▶ [TASK BRIEF]:
Your task is to extract every line from the material below exactly.

╭─ SOURCE INFORMATION

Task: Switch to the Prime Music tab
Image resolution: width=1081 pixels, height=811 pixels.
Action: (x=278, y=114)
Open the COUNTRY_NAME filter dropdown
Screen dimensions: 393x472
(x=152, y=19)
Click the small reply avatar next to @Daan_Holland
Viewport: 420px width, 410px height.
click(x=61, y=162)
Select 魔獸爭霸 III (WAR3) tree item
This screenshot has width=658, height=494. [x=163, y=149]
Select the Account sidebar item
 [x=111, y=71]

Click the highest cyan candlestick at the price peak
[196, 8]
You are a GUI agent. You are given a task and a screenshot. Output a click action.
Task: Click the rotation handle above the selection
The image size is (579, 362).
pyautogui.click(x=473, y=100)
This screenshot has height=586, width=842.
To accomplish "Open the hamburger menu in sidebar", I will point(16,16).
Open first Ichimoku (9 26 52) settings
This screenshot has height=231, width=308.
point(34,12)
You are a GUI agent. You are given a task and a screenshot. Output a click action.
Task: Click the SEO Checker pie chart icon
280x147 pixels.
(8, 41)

╰─

▶ [ANSWER BOX]:
Task: Switch to the Prime Music tab
Image resolution: width=1081 pixels, height=811 pixels.
Action: (x=278, y=114)
Open the COUNTRY_NAME filter dropdown
Screen dimensions: 393x472
(x=152, y=19)
Click the small reply avatar next to @Daan_Holland
Viewport: 420px width, 410px height.
click(x=61, y=162)
Select 魔獸爭霸 III (WAR3) tree item
This screenshot has width=658, height=494. [x=163, y=149]
Select the Account sidebar item
 [x=111, y=71]

Click the highest cyan candlestick at the price peak
[196, 8]
You are a GUI agent. You are given a task and a screenshot. Output a click action.
Task: Click the rotation handle above the selection
The image size is (579, 362).
pyautogui.click(x=473, y=100)
This screenshot has height=586, width=842.
To accomplish "Open the hamburger menu in sidebar", I will point(16,16).
Open first Ichimoku (9 26 52) settings
This screenshot has height=231, width=308.
point(34,12)
You are a GUI agent. You are given a task and a screenshot. Output a click action.
Task: Click the SEO Checker pie chart icon
280x147 pixels.
(8, 41)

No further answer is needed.